Palladium-catalysed oxidation of alcohols to carbonyl compounds with 1,2-dichloroethane as the primary oxidant: a theoretical study

Abstract

Homogeneous palladium chloride catalyses the oxidation of alcohols to aldehydes or ketones in 1,2-dichloroethane (DCE). The active catalytic species is regenerated by the dechlorination of DCE to ethylene. This catalytic cycle is studied here using non-local density functional theory.
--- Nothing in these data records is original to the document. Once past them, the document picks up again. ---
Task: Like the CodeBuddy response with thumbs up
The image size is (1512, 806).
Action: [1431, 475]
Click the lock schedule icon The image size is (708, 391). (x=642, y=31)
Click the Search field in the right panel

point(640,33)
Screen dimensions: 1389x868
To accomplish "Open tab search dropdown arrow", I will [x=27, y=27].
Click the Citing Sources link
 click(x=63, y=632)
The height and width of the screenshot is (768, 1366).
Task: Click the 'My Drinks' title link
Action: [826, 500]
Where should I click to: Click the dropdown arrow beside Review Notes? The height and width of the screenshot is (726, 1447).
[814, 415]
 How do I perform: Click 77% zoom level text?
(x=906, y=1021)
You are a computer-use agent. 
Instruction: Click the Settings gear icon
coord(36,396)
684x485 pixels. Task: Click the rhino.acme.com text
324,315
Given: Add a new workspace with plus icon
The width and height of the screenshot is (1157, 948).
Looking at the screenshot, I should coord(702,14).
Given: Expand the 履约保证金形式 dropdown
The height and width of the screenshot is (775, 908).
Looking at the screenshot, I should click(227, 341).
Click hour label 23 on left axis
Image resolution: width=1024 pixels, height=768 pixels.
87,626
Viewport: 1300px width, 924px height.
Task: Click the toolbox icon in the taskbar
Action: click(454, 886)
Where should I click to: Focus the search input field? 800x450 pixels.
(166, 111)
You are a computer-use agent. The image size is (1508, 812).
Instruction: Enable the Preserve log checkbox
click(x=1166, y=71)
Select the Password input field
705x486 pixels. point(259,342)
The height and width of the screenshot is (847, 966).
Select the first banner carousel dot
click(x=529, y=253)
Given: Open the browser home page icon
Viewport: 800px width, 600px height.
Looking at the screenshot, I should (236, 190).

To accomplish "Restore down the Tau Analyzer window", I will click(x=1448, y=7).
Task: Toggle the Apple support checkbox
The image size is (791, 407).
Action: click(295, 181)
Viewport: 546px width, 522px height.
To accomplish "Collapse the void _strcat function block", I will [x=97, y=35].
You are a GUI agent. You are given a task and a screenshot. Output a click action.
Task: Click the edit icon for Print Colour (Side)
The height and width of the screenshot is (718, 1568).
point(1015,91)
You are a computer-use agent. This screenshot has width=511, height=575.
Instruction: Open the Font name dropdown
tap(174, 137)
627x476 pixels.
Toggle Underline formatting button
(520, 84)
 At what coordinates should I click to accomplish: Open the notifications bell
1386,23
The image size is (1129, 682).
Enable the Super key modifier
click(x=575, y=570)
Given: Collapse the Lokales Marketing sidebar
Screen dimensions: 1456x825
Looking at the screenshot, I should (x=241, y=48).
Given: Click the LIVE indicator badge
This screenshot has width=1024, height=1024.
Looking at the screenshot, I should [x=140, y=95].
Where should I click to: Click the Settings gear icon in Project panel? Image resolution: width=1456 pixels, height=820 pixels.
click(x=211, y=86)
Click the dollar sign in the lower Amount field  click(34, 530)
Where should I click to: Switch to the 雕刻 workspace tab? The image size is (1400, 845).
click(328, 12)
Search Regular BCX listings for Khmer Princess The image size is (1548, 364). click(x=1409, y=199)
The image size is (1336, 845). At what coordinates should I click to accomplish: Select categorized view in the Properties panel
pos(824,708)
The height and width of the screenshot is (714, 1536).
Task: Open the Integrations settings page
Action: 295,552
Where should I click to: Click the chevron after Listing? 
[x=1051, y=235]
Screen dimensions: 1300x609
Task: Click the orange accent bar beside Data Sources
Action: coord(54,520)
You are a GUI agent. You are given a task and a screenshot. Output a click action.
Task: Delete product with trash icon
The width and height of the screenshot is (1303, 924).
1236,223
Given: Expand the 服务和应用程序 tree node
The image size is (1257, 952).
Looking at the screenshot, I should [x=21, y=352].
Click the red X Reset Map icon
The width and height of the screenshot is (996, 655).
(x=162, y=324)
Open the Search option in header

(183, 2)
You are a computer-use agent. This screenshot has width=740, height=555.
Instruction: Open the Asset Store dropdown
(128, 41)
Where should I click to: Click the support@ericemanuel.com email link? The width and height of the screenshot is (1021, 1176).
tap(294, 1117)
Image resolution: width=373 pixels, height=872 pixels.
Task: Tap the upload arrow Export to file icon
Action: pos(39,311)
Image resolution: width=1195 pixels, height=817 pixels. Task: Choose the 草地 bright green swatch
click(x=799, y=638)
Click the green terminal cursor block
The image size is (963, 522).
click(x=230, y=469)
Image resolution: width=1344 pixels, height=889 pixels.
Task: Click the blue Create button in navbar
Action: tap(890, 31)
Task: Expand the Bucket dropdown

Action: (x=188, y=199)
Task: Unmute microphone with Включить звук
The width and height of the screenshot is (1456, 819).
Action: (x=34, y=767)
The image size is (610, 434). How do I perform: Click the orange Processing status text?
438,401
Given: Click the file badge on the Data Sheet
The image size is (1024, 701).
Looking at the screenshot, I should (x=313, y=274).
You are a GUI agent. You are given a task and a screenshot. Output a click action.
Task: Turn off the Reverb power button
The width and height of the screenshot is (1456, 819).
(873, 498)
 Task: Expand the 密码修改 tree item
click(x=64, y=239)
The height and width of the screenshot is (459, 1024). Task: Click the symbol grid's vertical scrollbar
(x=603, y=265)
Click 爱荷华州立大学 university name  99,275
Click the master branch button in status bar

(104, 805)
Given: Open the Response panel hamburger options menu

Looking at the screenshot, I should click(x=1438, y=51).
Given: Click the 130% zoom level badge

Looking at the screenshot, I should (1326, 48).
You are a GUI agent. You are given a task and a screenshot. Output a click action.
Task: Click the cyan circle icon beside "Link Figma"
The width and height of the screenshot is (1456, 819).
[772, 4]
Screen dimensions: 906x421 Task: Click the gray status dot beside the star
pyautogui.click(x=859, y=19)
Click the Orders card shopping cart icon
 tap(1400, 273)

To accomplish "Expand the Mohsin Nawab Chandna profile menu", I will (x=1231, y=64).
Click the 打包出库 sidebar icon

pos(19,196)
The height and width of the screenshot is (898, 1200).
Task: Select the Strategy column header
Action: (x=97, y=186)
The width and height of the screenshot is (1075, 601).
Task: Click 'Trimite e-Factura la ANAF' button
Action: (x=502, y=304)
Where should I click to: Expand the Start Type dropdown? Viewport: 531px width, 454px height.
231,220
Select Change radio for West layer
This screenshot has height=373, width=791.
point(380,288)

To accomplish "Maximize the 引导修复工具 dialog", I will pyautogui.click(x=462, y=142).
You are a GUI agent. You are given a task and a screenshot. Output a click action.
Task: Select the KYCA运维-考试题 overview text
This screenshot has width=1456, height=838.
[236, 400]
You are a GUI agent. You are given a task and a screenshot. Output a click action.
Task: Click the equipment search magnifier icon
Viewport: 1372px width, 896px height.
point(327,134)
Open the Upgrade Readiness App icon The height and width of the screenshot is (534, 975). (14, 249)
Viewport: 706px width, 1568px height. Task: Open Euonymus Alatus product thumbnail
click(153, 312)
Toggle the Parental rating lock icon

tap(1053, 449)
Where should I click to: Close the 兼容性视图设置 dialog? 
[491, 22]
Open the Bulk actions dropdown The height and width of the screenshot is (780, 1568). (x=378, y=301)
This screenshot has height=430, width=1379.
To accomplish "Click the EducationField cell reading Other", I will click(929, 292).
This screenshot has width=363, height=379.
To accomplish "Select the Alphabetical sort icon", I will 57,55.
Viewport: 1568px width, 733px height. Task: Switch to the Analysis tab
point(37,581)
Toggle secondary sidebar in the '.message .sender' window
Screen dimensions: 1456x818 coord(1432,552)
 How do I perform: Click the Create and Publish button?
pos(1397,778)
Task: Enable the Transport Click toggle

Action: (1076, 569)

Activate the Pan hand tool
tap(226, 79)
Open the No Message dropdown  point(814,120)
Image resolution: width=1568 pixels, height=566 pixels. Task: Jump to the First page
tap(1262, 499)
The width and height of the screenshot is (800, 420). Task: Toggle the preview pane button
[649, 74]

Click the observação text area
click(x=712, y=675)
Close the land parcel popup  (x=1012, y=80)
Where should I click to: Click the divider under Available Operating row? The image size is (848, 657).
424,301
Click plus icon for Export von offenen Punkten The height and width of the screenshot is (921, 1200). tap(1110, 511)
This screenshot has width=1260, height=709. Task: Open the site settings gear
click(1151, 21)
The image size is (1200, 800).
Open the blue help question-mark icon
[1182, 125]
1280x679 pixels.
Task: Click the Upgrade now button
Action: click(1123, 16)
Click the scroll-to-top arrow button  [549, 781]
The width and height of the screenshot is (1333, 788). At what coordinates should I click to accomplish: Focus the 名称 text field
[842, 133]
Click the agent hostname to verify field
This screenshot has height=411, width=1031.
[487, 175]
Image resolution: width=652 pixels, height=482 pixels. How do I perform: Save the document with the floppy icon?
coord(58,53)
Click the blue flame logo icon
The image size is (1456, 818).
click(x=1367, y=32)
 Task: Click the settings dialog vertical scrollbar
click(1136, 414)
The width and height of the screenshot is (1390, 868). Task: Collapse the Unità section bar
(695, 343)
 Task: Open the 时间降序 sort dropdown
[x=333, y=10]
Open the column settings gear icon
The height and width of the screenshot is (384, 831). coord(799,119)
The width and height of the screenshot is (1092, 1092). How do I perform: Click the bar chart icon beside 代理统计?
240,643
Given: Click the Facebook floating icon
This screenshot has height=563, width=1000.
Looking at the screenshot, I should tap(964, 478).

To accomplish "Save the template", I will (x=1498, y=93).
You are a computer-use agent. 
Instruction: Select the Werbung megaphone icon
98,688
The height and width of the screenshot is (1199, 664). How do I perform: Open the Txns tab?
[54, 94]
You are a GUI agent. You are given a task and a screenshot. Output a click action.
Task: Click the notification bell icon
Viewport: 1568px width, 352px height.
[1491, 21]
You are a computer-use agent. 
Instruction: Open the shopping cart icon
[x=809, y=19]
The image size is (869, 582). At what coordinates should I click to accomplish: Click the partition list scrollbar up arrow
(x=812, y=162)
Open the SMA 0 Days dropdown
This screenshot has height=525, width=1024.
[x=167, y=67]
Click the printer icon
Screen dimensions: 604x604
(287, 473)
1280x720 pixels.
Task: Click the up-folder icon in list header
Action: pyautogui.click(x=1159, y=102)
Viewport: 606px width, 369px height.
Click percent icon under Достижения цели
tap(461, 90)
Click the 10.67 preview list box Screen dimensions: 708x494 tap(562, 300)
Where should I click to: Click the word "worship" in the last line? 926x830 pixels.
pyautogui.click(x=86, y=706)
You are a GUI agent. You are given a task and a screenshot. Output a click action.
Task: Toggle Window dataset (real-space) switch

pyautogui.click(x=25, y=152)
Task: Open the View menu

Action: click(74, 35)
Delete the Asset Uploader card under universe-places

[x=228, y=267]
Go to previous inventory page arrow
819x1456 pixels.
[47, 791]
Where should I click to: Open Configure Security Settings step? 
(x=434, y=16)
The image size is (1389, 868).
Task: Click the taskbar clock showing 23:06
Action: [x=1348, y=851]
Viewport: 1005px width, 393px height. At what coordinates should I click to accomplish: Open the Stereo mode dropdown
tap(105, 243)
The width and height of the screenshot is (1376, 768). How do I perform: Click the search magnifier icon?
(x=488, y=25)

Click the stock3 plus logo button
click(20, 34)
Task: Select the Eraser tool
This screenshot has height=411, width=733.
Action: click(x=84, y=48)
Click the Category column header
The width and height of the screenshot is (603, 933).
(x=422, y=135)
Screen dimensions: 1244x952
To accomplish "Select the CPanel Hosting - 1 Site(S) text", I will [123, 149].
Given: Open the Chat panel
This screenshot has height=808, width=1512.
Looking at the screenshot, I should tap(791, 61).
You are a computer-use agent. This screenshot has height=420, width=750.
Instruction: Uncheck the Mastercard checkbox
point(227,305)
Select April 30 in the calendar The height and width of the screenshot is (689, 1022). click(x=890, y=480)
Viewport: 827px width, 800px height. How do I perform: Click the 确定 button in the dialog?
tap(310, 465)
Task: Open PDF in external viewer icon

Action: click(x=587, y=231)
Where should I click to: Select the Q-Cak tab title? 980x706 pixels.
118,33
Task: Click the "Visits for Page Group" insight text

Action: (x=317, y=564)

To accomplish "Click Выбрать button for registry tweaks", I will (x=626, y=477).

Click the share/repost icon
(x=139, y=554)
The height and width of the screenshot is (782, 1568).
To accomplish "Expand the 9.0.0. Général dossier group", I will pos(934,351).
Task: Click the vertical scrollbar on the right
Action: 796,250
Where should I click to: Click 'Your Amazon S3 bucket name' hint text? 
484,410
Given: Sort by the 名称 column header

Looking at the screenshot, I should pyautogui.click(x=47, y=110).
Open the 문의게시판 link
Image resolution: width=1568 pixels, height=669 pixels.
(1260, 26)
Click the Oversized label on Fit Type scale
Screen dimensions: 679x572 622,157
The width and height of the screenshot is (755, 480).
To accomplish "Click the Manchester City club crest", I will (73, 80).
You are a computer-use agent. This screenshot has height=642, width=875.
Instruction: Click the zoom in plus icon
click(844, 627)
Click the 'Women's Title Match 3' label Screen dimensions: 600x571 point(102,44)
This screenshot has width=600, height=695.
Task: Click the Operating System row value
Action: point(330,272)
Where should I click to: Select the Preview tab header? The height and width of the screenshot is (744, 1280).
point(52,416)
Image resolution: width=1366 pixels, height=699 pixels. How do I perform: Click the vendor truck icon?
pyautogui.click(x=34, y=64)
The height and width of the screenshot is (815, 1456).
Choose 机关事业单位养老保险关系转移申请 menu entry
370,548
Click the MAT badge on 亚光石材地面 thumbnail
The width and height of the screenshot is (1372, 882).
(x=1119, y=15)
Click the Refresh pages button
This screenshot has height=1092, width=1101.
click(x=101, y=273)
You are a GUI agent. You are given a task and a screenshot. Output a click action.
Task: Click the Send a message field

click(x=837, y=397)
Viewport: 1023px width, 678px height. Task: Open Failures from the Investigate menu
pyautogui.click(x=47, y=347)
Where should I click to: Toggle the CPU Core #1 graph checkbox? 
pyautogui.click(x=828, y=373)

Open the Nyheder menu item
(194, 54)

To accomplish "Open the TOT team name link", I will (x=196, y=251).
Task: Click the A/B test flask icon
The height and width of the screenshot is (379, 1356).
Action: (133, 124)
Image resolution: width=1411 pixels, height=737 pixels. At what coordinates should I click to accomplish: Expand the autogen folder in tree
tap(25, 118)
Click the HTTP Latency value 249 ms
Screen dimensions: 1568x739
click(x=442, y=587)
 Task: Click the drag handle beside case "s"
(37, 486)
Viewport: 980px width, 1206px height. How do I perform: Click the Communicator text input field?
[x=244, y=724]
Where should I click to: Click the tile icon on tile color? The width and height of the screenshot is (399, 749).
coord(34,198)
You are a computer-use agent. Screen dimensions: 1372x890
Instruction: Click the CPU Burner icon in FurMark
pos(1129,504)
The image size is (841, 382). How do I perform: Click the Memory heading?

The insertions of “naked” Pd, of HPdCl, and of PdCl₂ into the C–Cl bond of DCE are examined in detail, and it is shown that the most likely inserting species is Pd, then HPdCl and PdCl₂. Two distinct reaction pathways are proposed and investigated, namely insertion of HPdCl into the C–Cl bond, followed by HCl abstraction, and abstraction of HCl from HPdCl, followed by oxidative insertion of a “naked” Pd atom into the C–Cl bond. Both paths converge on the same species but the former is found to involve lower energies. Entropy effects, ligand effects and possible mechanisms for the formation of ethylene in this system are discussed. Based on these results, the complete oxidation cycle from methanol to formaldehyde is calculated as a model reaction for the dehydrogenation of alcohols in this system. It is shown that the original catalytic species does not necessarily need to be regenerated to complete a the catalytic cycle. Ligand effects and entropy effects are considered. The choice of methanol as a model of alcohol is discussed.